Decisão sobre ‘jabuti’ do esvaziamento das agências preocupa o setor
Entre várias ameaças regulatórias que o setor elétrico tem vivenciado nos últimos anos, com o aumento da ingerência do Poder Legislativo em temas técnicos decididos pela Aneel, uma delas preocupa pelo teor radical.
Trata-se da emenda 54 (que também atende pelo nome de jabuti) incluída na MP 1154/2023, esta concebida para estabelecer teoricamente apenas a nova organização dos órgãos da Presidência da República e dos Ministérios.
A proposta da emenda, entre as 154 incluídas na MP, em resumo é retirar o poder das agências reguladoras, criando um novo “espécime” na administração pública, batizado de conselhos, a quem elas passariam a estar subjugadas.

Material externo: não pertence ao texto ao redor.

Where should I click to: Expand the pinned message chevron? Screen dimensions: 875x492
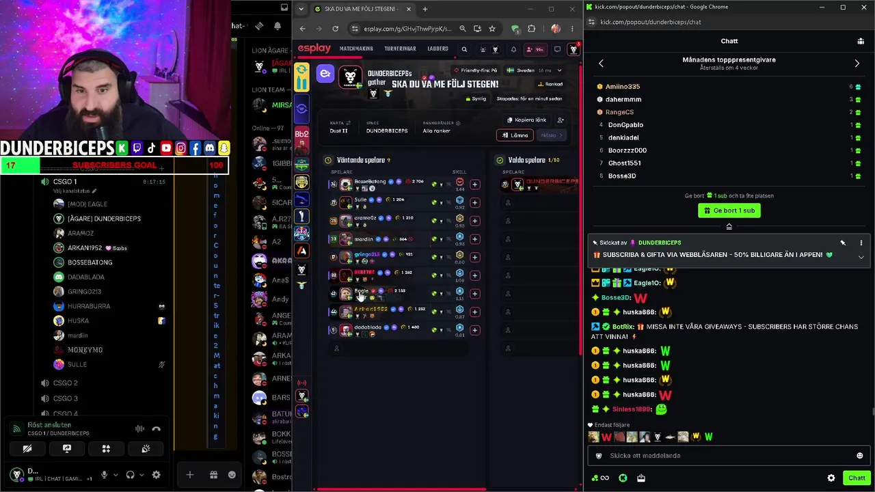861,258

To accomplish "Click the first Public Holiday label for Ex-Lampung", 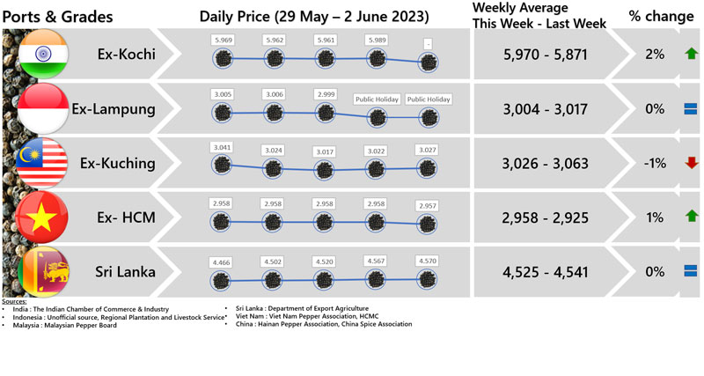I will pyautogui.click(x=377, y=100).
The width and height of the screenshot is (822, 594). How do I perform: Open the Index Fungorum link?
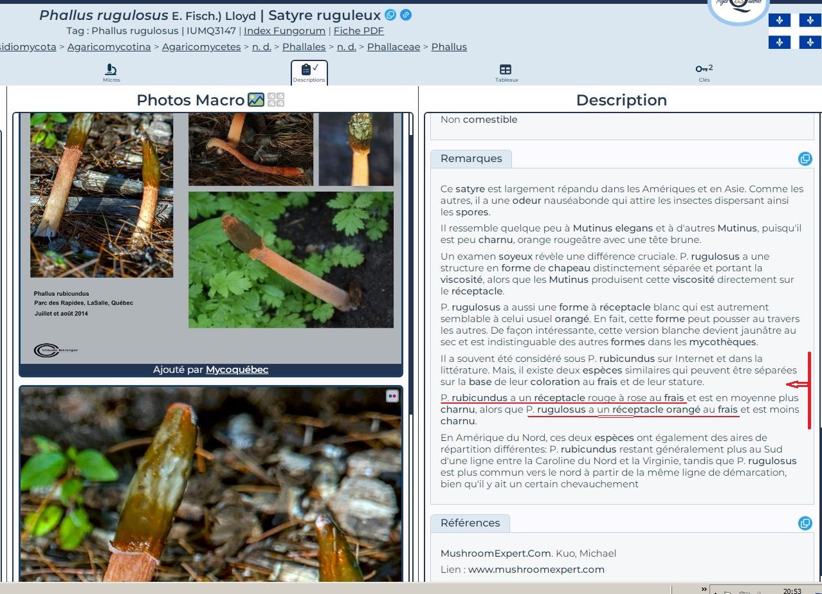pos(283,31)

Pelo texto da emenda, “a edição de atos normativos, mesmo nos setores regulados, será exercida por meio de conselhos ligados aos Ministérios e secretarias que atuarão nas funções de regulação, deslegalização e edição de atos normativos infralegais, sendo compostos, na forma da lei, por representantes do Ministério, da agência, dos setores regulados da atividade econômica, da academia e dos consumidores, aprovados pelo Congresso Nacional.”
Em tramitação no Congresso, à espera de instalação de comissão mista da Câmara e do Senado para sua avaliação, o que está previsto para 11 de abril, a MP precisa ser deliberada até 1º de junho para ser efetivada.

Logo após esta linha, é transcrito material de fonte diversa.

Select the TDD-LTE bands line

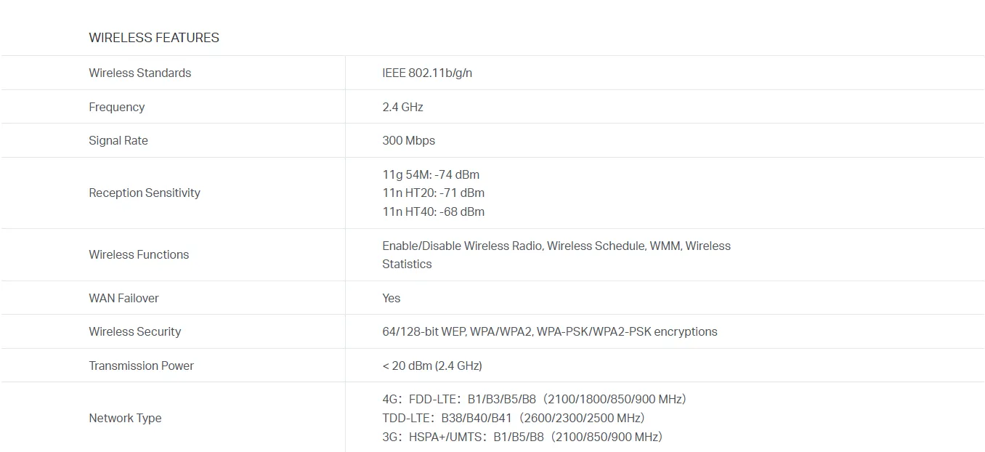pos(514,418)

Com o prazo final se aproximando, há muita expectativa com o desfecho da nova ameaça, embora o sentimento entre agentes do setor é o de que o “absurdo” da proposição basta para que a emenda seja vetada.

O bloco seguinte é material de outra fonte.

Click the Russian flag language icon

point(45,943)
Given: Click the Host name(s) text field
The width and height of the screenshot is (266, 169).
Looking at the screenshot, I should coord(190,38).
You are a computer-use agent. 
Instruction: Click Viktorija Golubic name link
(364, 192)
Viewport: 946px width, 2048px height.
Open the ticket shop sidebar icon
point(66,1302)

É o caso, por exemplo, do presidente do Instituto Acende Brasil, Cláudio Salles, para quem a emenda, entre outros adjetivos, é irresponsável. Além de colocar em alto risco a segurança jurídica hoje existente para os investimentos de longo prazo dos setores regulados, o esvaziamento das agências deixa a descoberto consumidores e agentes, que deixariam de contar com o amplo processo, debatido na sociedade em audiências e consultas, que dá origem à regulação infralegal das agências.
“As agências são órgãos de estado, com quadros técnicos de alto nível, e esses conselhos seriam órgãos de governo, absolutamente políticos, subjugados aos mandatos eleitorais, que teriam ingerência direta na regulação com visão de curto prazo. Isso iria corroer a capacidade de as agências atuarem com eficiência”, disse ao EnergiaHoje.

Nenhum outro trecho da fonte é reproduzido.